- Kacchan? - spytałem. Chłopak spojrzał na mnie.
- Tak? - odpowiedział, nadal na mnie patrząc. Leżeliśmy wtuleni w siebie na łóżku.
- Chciałbym z tobą porozmawiać. Tak na poważnie - wzdychnął, podnosząc się. Także to zrobiłem. Teraz obaj siedzieliśmy patrząc na siebie.
- O co chodzi?
- O Urarake. Chciałem spytać, czy faktycznie się pieprzyliście - przez chwilę zdziwiony pytaniem, siedział cicho. Ja także.
- Mam być szczery?
- Tak
- Tak
- Co?
- Tak, pieprzyłem się z Uraraką - doprecyzował, a ja kiwnąłem głową i zaciskając usta w linię.
- Mh, rozumiem. Mogę wiedzieć, kiedy?
- A czy to ma znaczenie? Przecież cię nie zdradzam - złapał mnie za rękę, delikatnie się uśmiechając.
- Wiem, po prostu chciałbym wiedzieć czy wtedy gdy się z nią przyjaźniłem czy gdy z sobą.. no wiesz..
- Ah, kiedy to było... Dosyć dawno. Nie pamiętam już. Na pewno nie wtedy kiedy już zaczynaliśmy jakoś tam z sobą kręcić. Spokojnie słońce - zaśmiał się czochrając moje włosy.
- Niech ci będzie - powiedziałem, lekko się uśmiechając.

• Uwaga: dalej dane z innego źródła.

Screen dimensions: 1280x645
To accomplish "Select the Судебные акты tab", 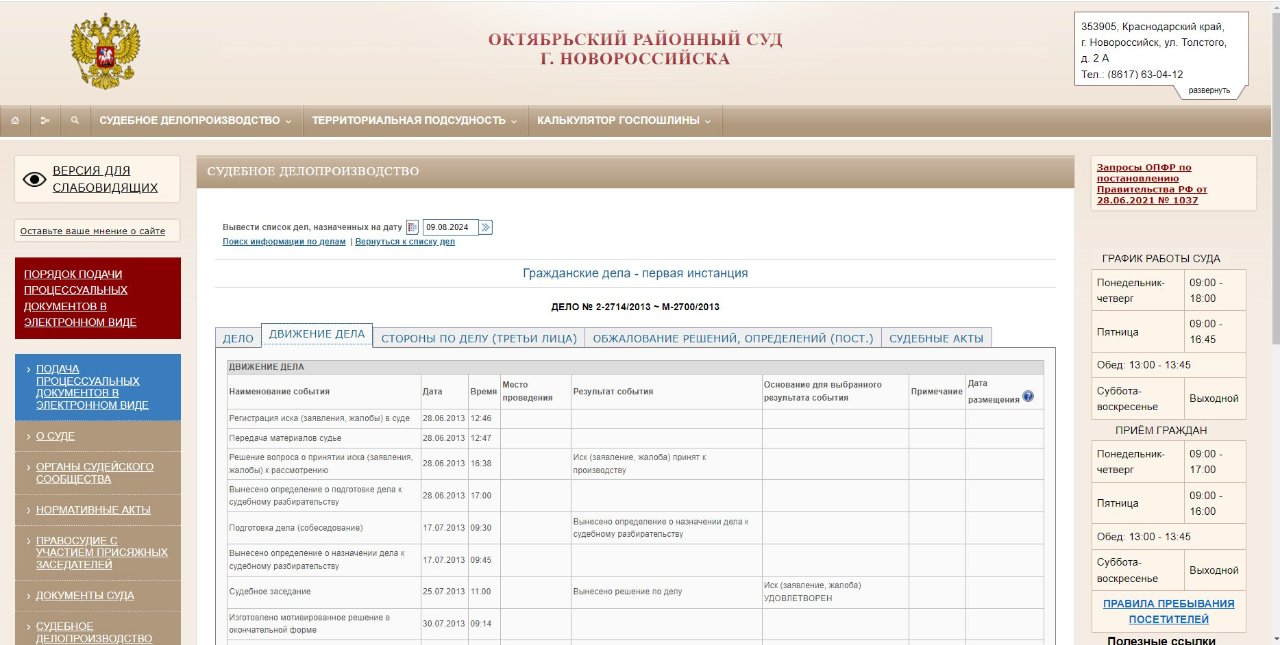I will point(936,338).

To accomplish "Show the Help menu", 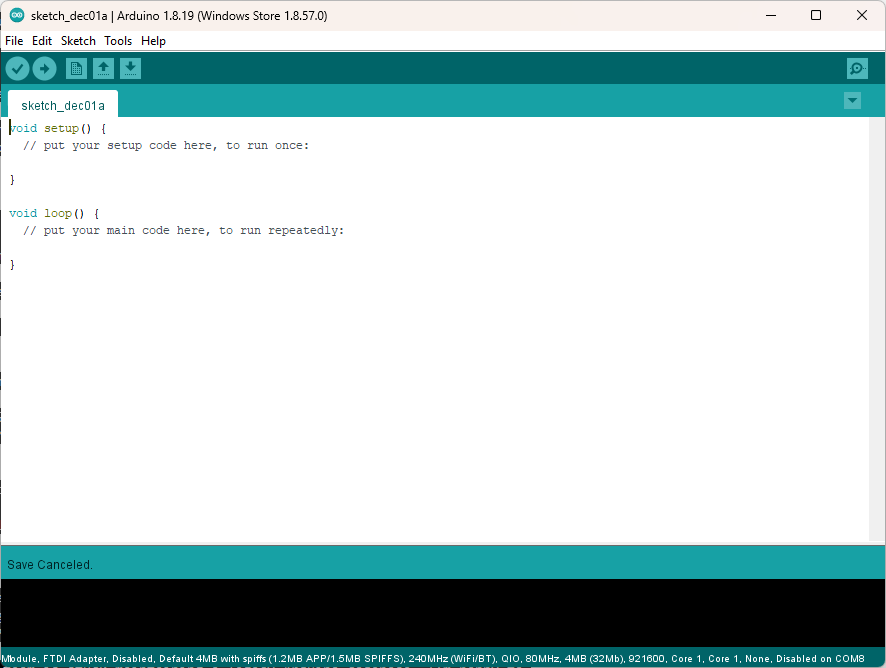I will pyautogui.click(x=153, y=41).
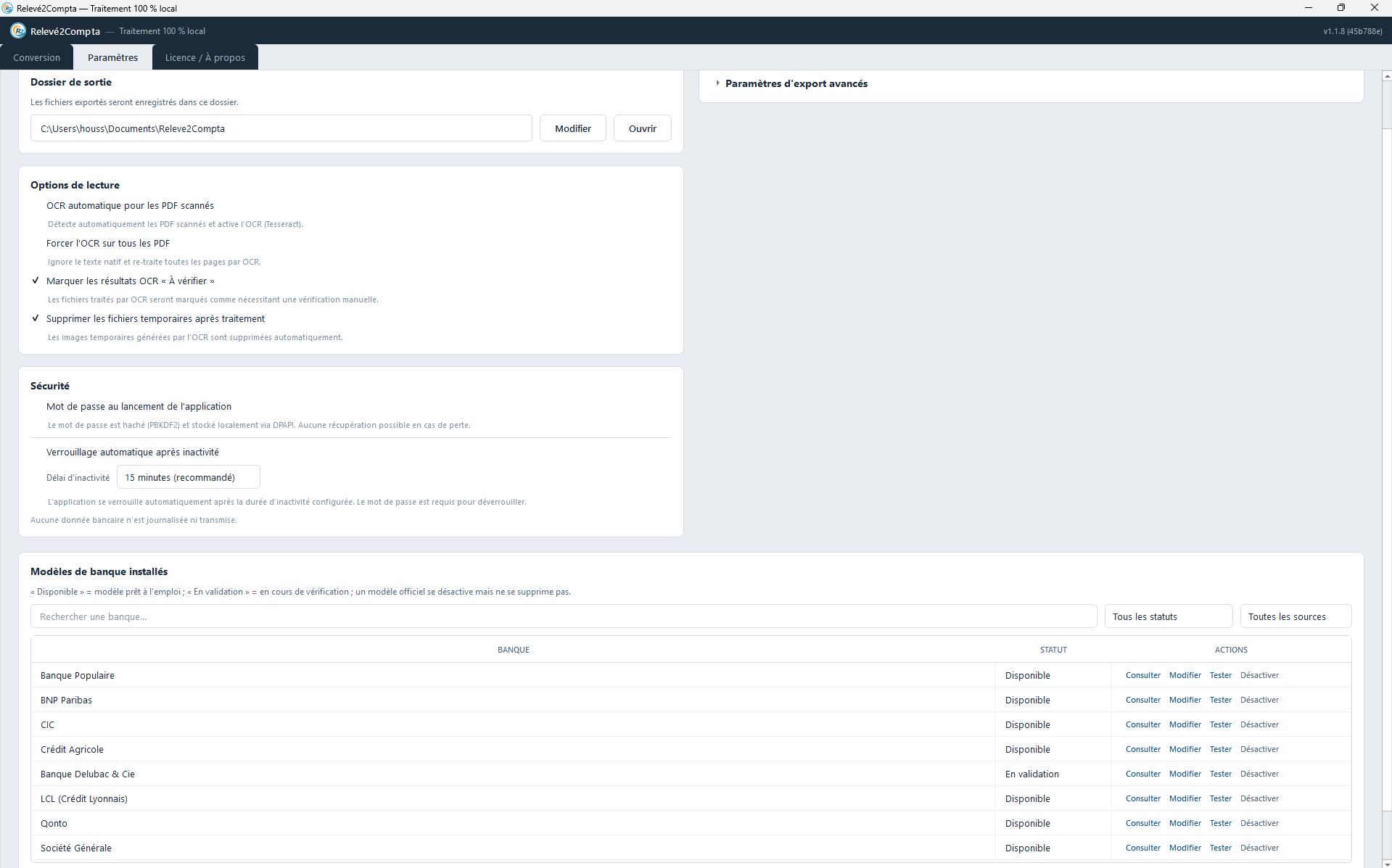Image resolution: width=1392 pixels, height=868 pixels.
Task: Click the Relevé2Compta logo icon in header
Action: point(18,31)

- A... Chociaż fajnie było? - zaśmiałem się, podczas gdy on na mnie patrzał lekko zdziwiony, po czym się zaczął ze mną śmiać.
- Nie... Z tobą lepiej - uśmiechnął się, co także zrobiłem.
***
- No i ja mu wtedy że no spoko, i- co robisz? - spytał mnie przyjaciel spoglądając na ekran mojego telefonu. Szliśmy właśnie przez galerię, w celu znalezienia czegoś co moglibyśmy ubrać na jakąś imprezę szkolną. Taką bez okazji. A ja pisałem z Kacchanem.
- Tak tak, słucham, mów dalej - chłopak wyrwał mi telefon, wsadzając do kieszeni.
- O czym mówiłem? - założył rękę na rękę, patrząc na mnie z brwią uniesioną w górę.
- Yyy, że coś spoko... Czy coś... Chyba.. Dobra mów od nowa, tym razem słucham
- Ugh, jak zawsze! Mówiłem, że Sero mnie zaprosił na tą imprezę, i się zgodziłem. Myślisz, że zrobiłem dobrze?
- Oczywiście, Sero to spoko chłopak, myślę że nie pożałujesz - mruknąłem, przeglądając jakieś ubrania.
- Też tak sądzę, jednak wolałem spytać ciebie bo się znasz lepiej - przewróciłem oczami z lekkim uśmiechem.
- A ty idziesz z Kacchanem?
- Oczywiście, nie wyobrażam sobie iść z kimś innym - powiedziałem tonem jakby to było oczywiste.
- Hm.. muszę się odjebać by Shinsou był zazdrosny
- Aby on był zazdrosny, nie wystarczy tylko wygląd, musisz mu pokazać że lepiej bawisz się z Sero niż z nim
- Ale wygląd też
- Wygląd też - kiwnąłem głową. Po znalezieniu jakiś fajnych ciuchów poszliśmy do kasy, i zapłaciliśmy. Przy okazji kupiliśmy sobie parę innych rzeczy. Wróciliśmy do swoich pokoi, a ja w swoim zastałem Kacchana leżącego na łóżku.
YOU ARE READING
tough love ~ Bakudeku [ZAKOŃCZONE]
Fanfiction- Nawet nie wiesz jak bardzo chcę cię nienawidzić.. - Więc dlaczego tego nie robisz? - Za bardzo cię kocham ************** Jeśli nie lubisz shipu Bakudeku, nie czytaj :0 poboczne shipy: Denki x Shinsou, Denki x Sero sceny erotyczne, przekleństwa...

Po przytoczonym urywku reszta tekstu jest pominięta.